Dose-limiting toxicities were observed in 1 pt (TD 2.4 mg; SUD 0.09/0.27/1.0 mg) with grade (G) 4 thrombocytopenia and G3 ALT/AST elevation and 1 pt (TD 15 mg; SUD 0.27/1.0/2.4 mg) with G4 thrombocytopenia; both resolved and the pts continued planned TD. G3+ related tx-emergent adverse events (AEs) were reported in 9 (21%) pts; 4 fatal infections were reported during C1, none considered related to surovatamig. With optimized SUD (0.09/0.27/1.0 mg, n=23), G2+ CRS events occurred in 9% and no G2+ ICANS events were observed.
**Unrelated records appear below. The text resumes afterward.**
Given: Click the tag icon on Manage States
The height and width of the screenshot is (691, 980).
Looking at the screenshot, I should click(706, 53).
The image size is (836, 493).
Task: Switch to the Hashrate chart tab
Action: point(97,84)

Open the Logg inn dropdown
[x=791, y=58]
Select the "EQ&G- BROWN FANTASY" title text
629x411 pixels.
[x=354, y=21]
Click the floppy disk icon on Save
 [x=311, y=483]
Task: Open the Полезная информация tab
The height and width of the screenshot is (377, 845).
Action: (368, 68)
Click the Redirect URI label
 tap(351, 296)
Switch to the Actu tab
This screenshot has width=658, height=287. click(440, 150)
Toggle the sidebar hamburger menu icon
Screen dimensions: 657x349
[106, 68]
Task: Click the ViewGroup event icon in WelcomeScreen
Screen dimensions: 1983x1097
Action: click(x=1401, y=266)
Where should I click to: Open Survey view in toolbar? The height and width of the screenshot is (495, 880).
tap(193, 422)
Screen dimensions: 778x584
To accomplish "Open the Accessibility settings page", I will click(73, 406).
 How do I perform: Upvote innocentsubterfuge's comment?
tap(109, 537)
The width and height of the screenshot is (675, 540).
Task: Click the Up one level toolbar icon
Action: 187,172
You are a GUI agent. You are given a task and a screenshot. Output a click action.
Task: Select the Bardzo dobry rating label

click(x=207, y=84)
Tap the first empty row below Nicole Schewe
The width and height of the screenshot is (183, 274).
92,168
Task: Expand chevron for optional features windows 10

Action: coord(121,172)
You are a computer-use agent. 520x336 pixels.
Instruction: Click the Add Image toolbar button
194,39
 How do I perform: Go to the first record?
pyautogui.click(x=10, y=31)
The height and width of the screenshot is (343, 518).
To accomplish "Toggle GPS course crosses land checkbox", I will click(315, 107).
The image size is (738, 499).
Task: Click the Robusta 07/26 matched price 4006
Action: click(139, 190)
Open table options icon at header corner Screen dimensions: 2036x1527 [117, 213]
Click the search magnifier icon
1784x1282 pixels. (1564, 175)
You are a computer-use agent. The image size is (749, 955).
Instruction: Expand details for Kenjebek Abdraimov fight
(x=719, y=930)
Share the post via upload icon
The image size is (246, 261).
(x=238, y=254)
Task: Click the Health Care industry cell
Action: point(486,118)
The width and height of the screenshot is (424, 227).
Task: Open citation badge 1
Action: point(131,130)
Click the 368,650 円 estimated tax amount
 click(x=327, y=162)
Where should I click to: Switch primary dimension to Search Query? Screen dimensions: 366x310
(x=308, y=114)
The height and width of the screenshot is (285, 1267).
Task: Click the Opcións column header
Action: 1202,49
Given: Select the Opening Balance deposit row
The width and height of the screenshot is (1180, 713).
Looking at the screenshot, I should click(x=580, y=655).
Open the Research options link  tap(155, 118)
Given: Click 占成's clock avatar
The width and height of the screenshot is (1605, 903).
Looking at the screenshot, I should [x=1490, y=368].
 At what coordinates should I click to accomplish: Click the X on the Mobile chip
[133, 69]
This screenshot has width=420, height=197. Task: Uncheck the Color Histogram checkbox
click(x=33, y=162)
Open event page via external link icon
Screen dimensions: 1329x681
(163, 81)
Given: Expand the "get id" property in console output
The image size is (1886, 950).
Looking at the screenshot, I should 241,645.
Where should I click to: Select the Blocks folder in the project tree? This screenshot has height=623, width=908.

Following TD administration (n=36), no G3+ CRS events were reported and a G3+ ICANS event was observed in 1 pt (G3, TD 7.2 mg).

Plasma cytokine peak levels were highest after D1 dose, which was dose-dependent. Cytokine production was substantially lower after subsequent doses (D4, D8, and D15) across different SUD and TD. Exposure–response analysis (n=34) showed a positive correlation between increased drug exposure (C_avg) and higher ORR.

Surovatamig up to a TD of 15 mg is well tolerated in pts with R/R B-ALL. SUD 0.09/0.27/1.0 mg mitigates the incidence and severity of CRS and ICANS. The 15-mg TD showed the highest efficacy, including in pts with prior CD19-targeted therapy and with EMD. These results will guide dose selection for SYRUS Part B (dose optimization) and Part C (efficacy expansion).